Your goal —
Every line below from the one with "Task: Open the Jeppesen external link button" through the one with "605x491 pixels." is to be repeated exactly, with no picture among them.

Exercise data —
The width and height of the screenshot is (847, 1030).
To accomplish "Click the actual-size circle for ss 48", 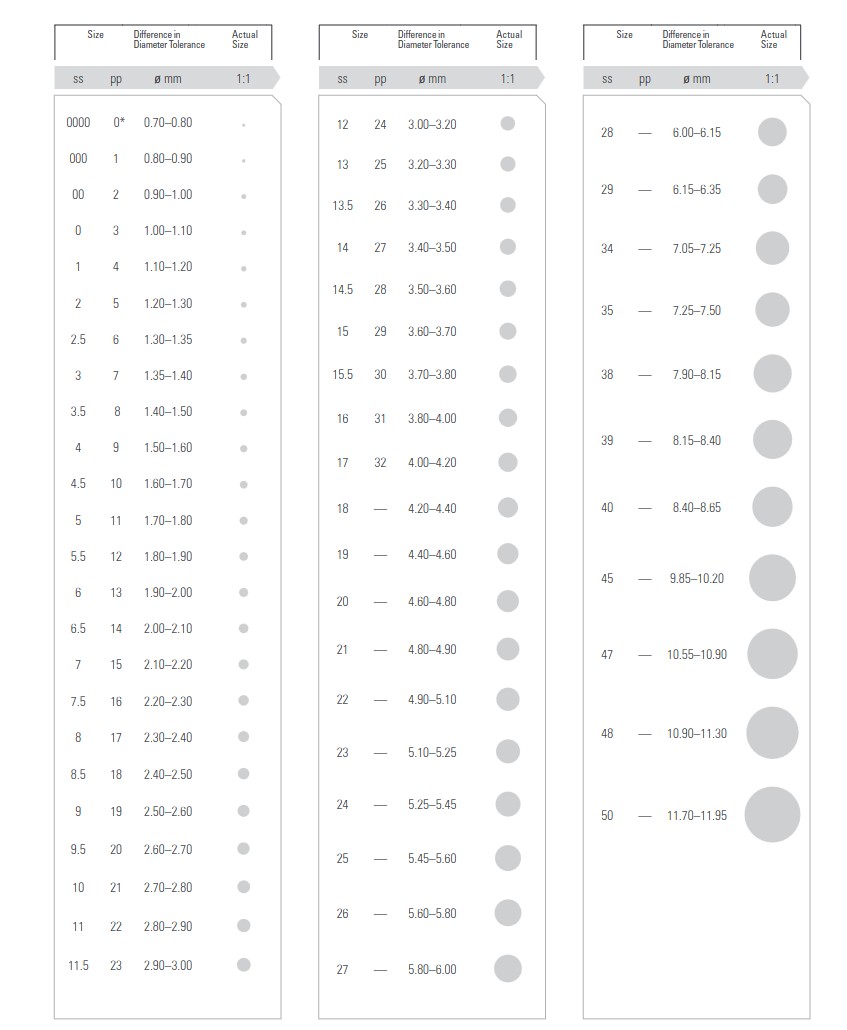I will click(x=772, y=733).
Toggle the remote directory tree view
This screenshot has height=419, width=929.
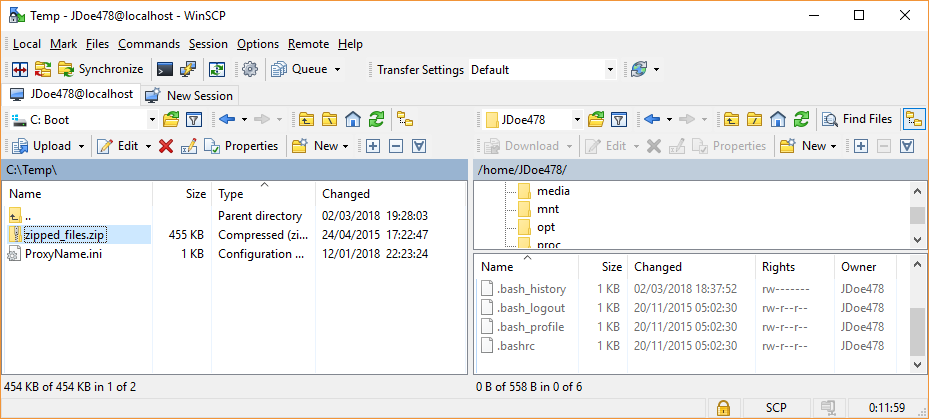(x=914, y=120)
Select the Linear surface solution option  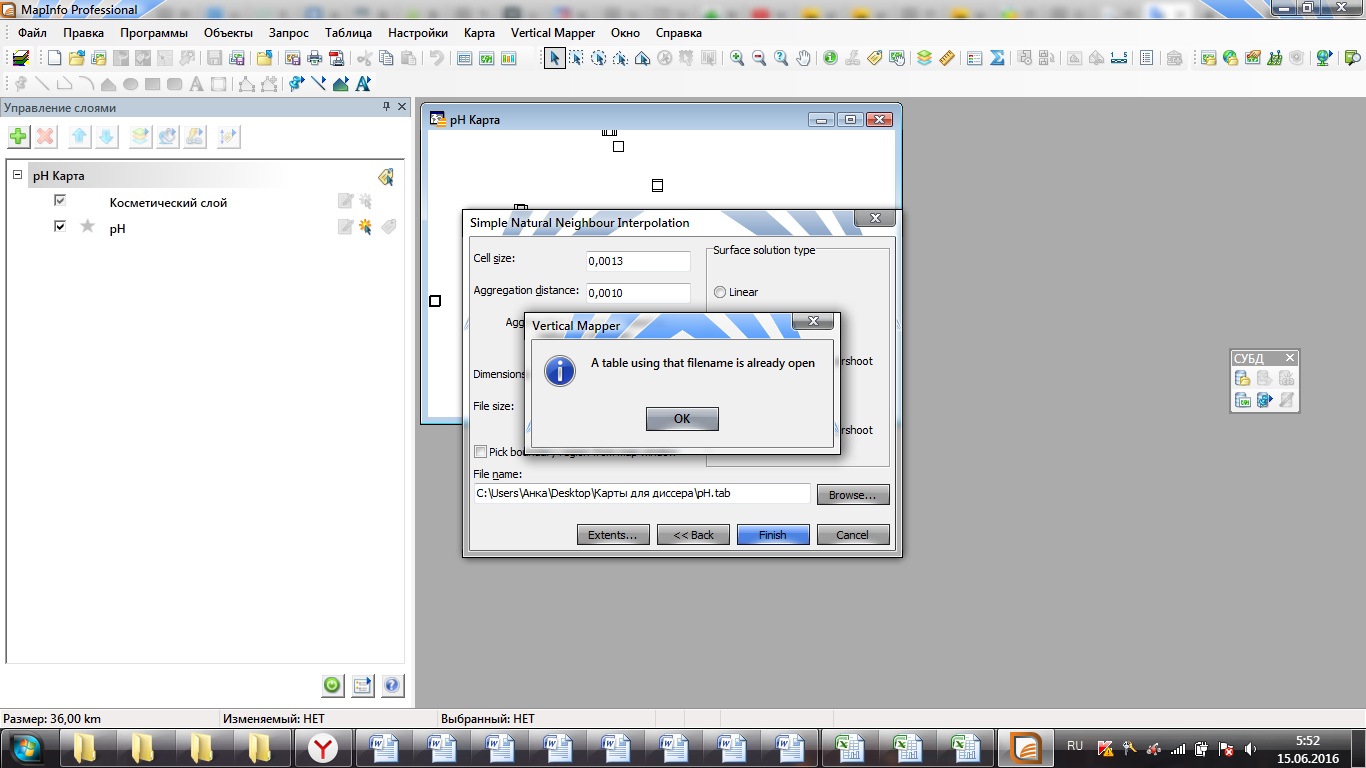click(720, 292)
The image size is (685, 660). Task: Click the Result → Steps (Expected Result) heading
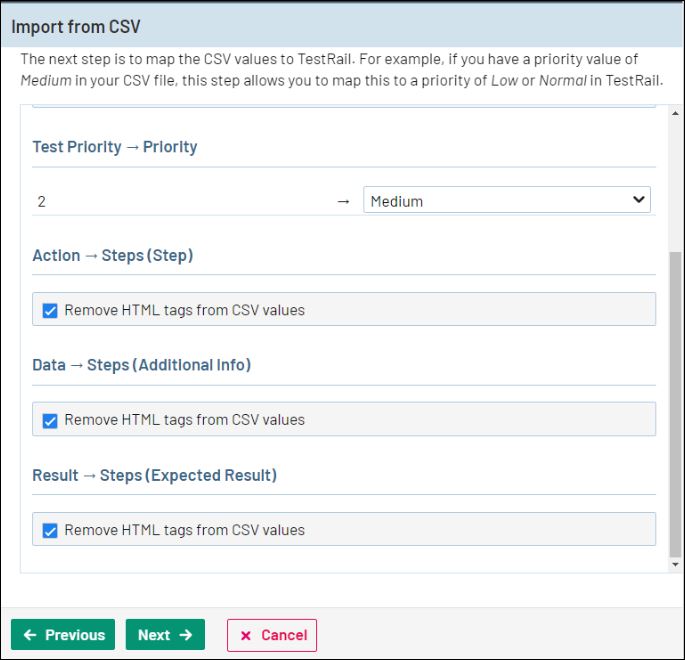155,475
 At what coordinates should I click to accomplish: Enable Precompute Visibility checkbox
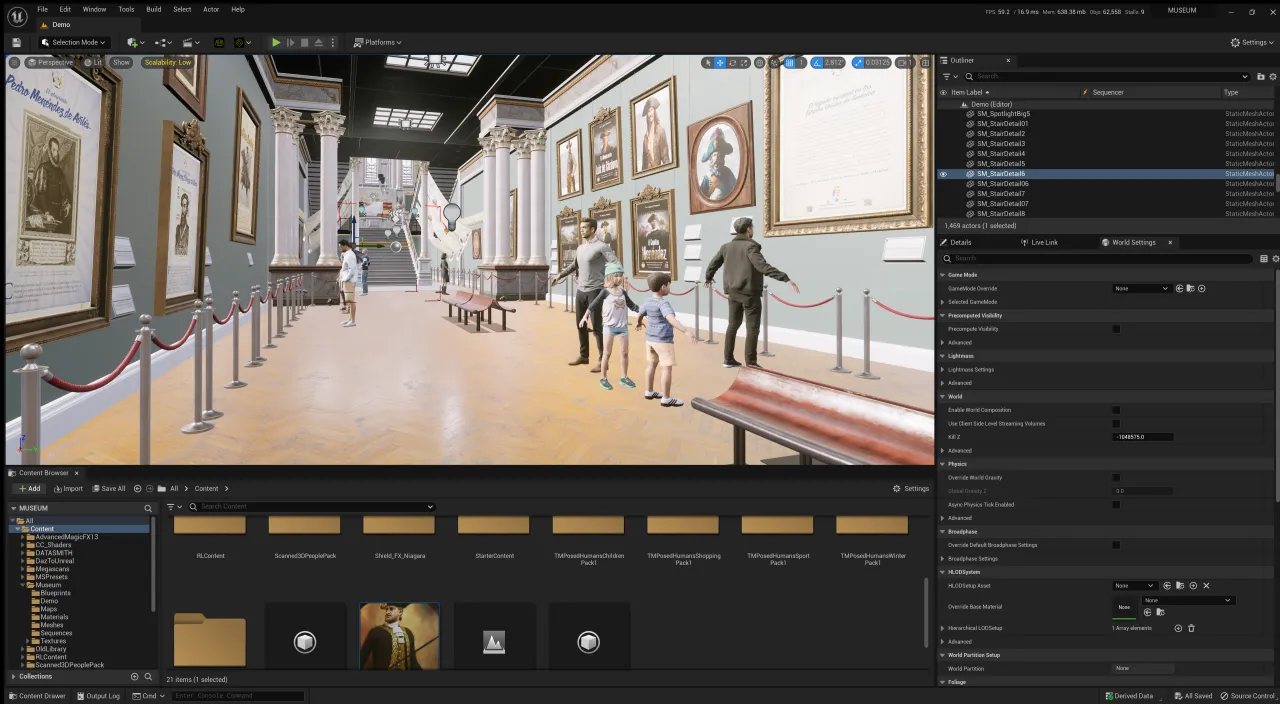pyautogui.click(x=1116, y=329)
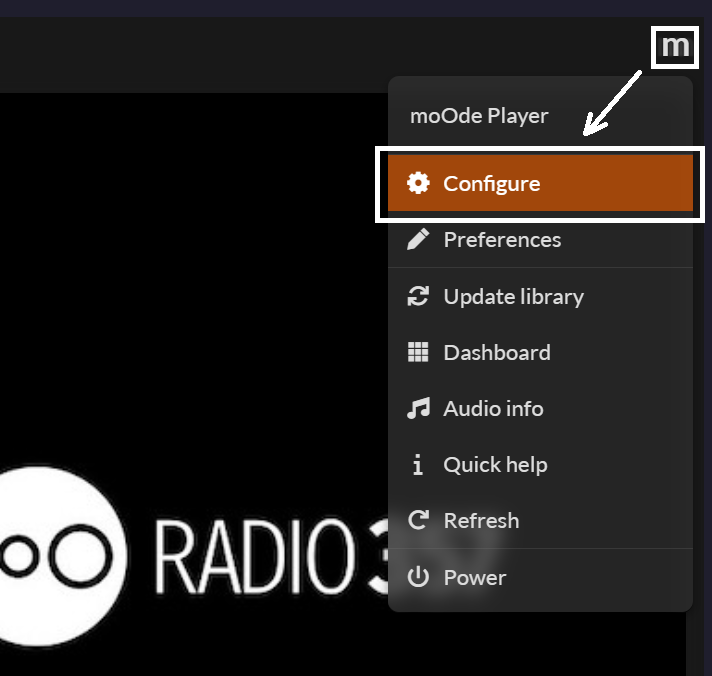
Task: Choose the Update library text label
Action: (513, 297)
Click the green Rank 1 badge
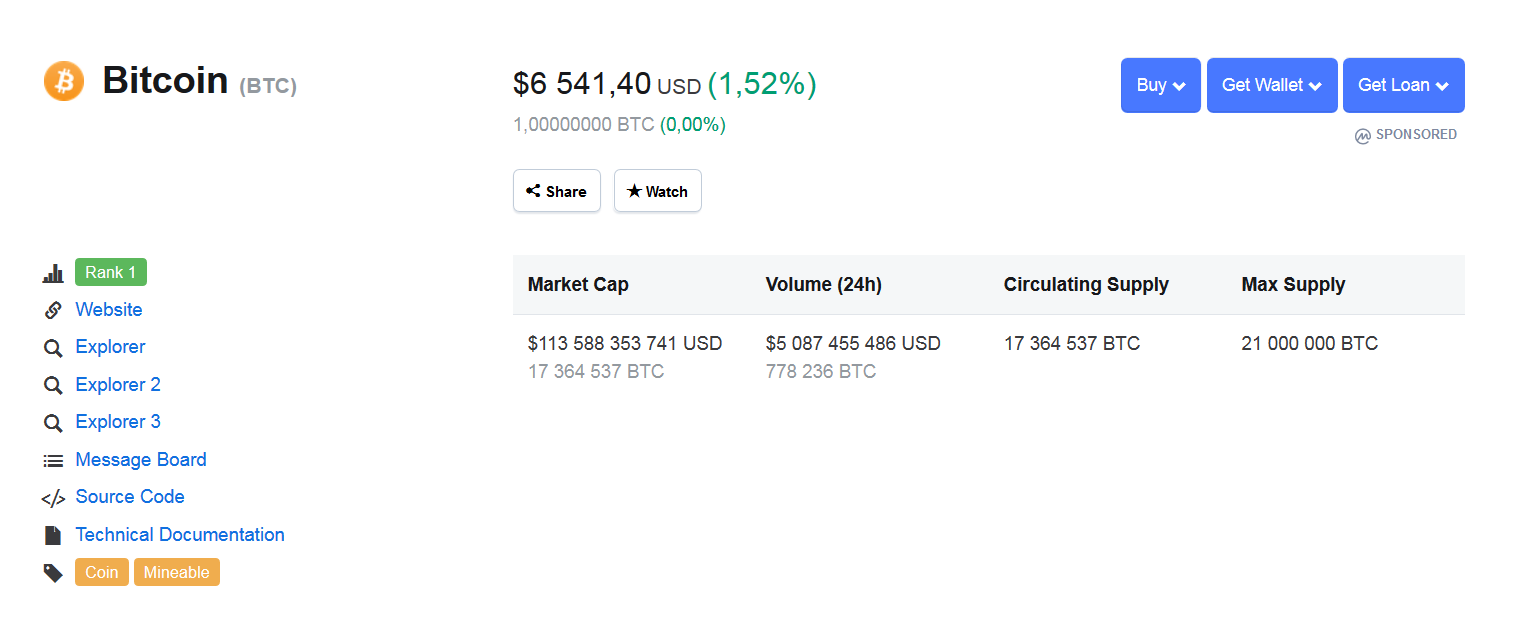 point(111,272)
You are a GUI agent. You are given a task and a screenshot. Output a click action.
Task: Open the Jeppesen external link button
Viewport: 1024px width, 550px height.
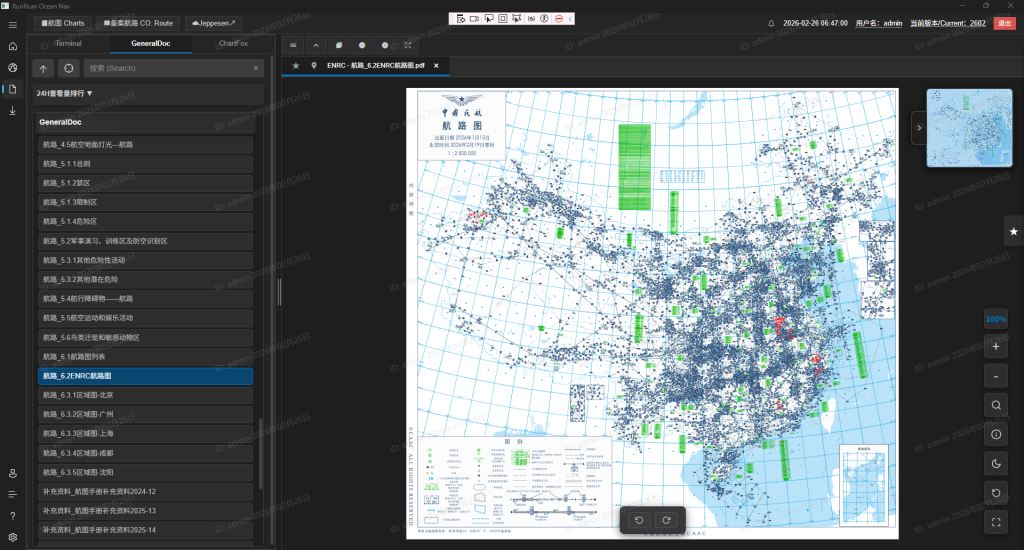213,22
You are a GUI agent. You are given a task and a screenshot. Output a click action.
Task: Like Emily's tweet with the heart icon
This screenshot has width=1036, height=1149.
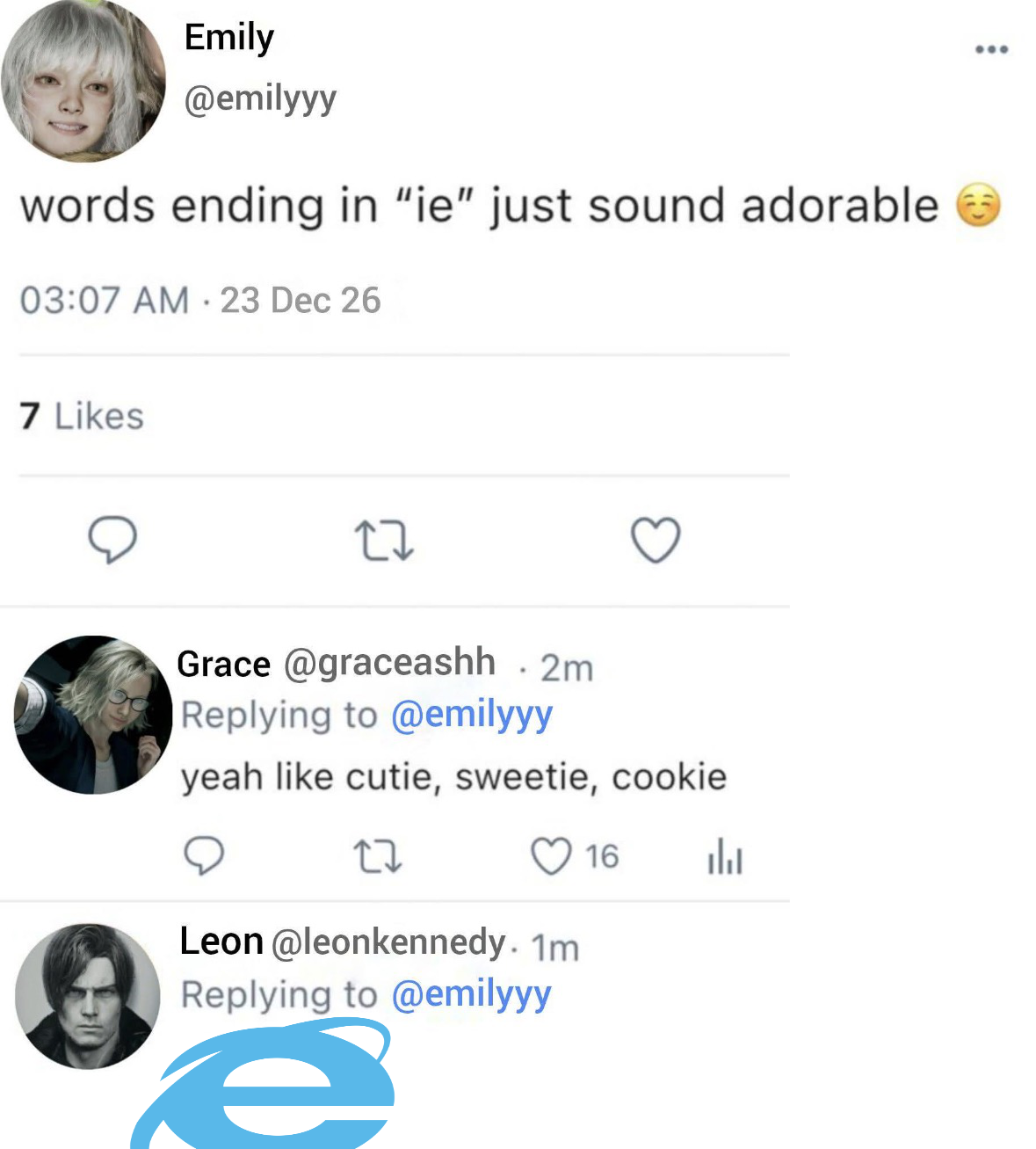pyautogui.click(x=656, y=539)
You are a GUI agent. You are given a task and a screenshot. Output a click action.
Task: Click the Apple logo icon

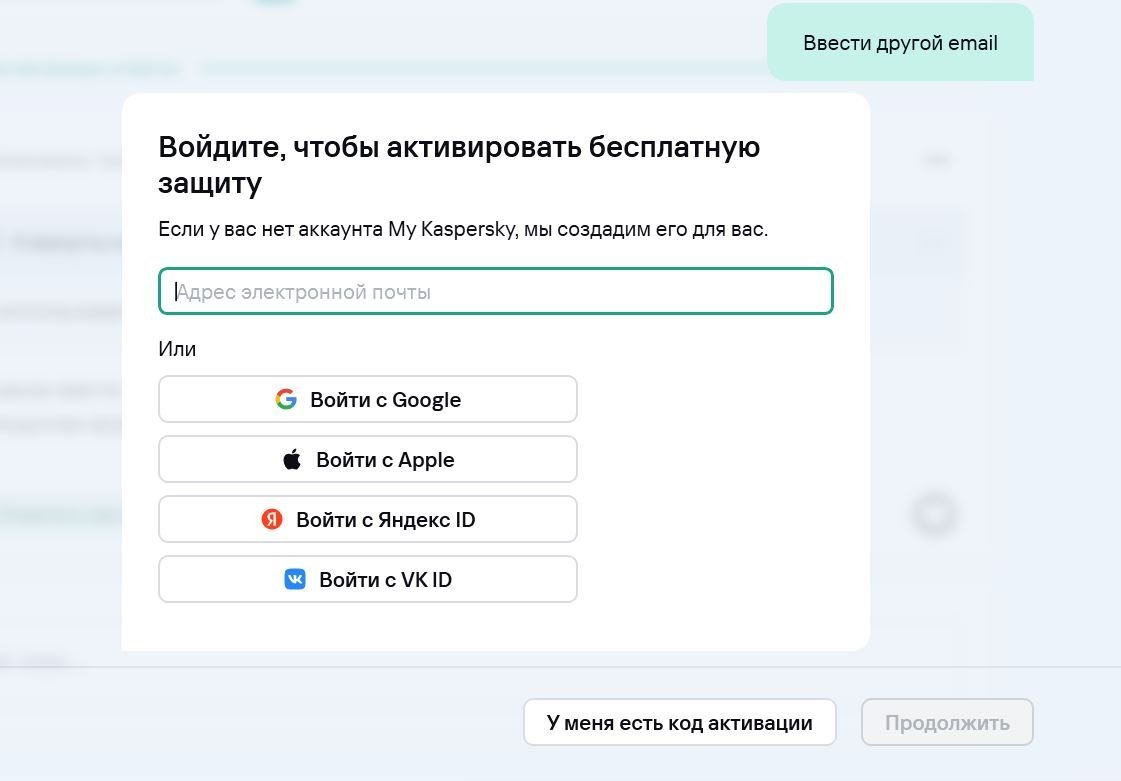click(x=292, y=460)
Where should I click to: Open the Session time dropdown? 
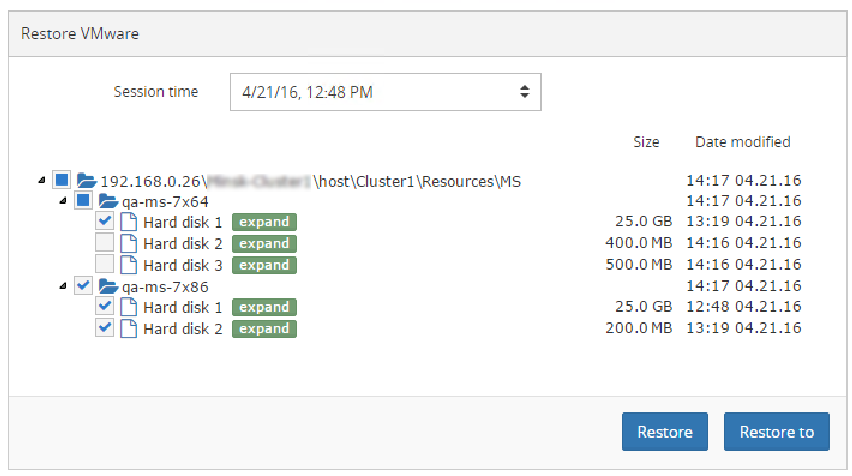coord(385,92)
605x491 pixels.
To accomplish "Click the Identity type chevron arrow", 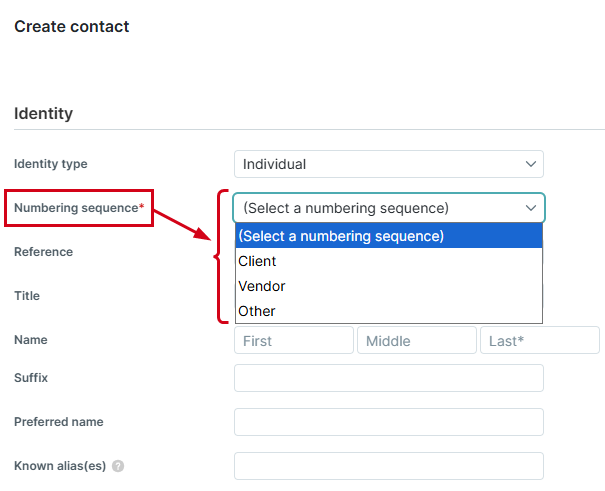I will tap(531, 164).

Exercise output —
Task: Open the Jeppesen external link button
Viewport: 1024px width, 550px height.
213,22
You are a GUI agent. You are given a task and a screenshot. Output a click action.
Task: Like Emily's tweet with the heart icon
This screenshot has width=1036, height=1149.
pyautogui.click(x=656, y=539)
You are a GUI agent. You are given a task and a screenshot. Output a click action.
Task: Click the Apple logo icon

click(x=292, y=460)
Where should I click to: Open the Session time dropdown? 
coord(385,92)
605x491 pixels.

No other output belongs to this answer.